## Records shown
.....
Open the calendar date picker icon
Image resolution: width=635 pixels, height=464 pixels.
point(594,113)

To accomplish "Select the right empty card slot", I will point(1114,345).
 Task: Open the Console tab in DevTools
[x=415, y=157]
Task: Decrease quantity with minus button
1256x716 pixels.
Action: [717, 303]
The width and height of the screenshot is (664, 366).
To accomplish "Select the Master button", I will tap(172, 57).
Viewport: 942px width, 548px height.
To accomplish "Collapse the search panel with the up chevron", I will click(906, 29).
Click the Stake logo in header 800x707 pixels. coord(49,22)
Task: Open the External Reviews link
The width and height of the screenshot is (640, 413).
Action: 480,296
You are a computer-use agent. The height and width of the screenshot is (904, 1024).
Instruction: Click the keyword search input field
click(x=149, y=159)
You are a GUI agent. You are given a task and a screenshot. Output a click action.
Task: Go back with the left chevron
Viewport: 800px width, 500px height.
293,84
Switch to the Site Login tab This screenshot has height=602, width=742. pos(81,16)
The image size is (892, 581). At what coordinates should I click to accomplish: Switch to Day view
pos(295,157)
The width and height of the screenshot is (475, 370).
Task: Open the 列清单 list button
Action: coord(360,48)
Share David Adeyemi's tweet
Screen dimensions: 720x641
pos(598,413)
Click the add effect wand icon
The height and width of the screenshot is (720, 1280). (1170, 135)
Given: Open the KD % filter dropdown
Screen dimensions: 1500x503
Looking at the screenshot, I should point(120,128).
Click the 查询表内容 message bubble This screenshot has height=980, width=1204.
.....
## Work instructions
Exact copies of all the entries above are required.

## Output
Open the calendar date picker icon
Image resolution: width=635 pixels, height=464 pixels.
point(594,113)

To accomplish "Select the right empty card slot", I will point(1114,345).
 Task: Open the Console tab in DevTools
[x=415, y=157]
Task: Decrease quantity with minus button
1256x716 pixels.
Action: [717, 303]
The width and height of the screenshot is (664, 366).
To accomplish "Select the Master button", I will tap(172, 57).
Viewport: 942px width, 548px height.
To accomplish "Collapse the search panel with the up chevron", I will click(906, 29).
Click the Stake logo in header 800x707 pixels. coord(49,22)
Task: Open the External Reviews link
The width and height of the screenshot is (640, 413).
Action: 480,296
You are a computer-use agent. The height and width of the screenshot is (904, 1024).
Instruction: Click the keyword search input field
click(x=149, y=159)
You are a GUI agent. You are given a task and a screenshot. Output a click action.
Task: Go back with the left chevron
Viewport: 800px width, 500px height.
293,84
Switch to the Site Login tab This screenshot has height=602, width=742. pos(81,16)
The image size is (892, 581). At what coordinates should I click to accomplish: Switch to Day view
pos(295,157)
The width and height of the screenshot is (475, 370).
Task: Open the 列清单 list button
Action: coord(360,48)
Share David Adeyemi's tweet
Screen dimensions: 720x641
pos(598,413)
Click the add effect wand icon
The height and width of the screenshot is (720, 1280). (1170, 135)
Given: Open the KD % filter dropdown
Screen dimensions: 1500x503
Looking at the screenshot, I should point(120,128).
Click the 查询表内容 message bubble This screenshot has height=980, width=1204.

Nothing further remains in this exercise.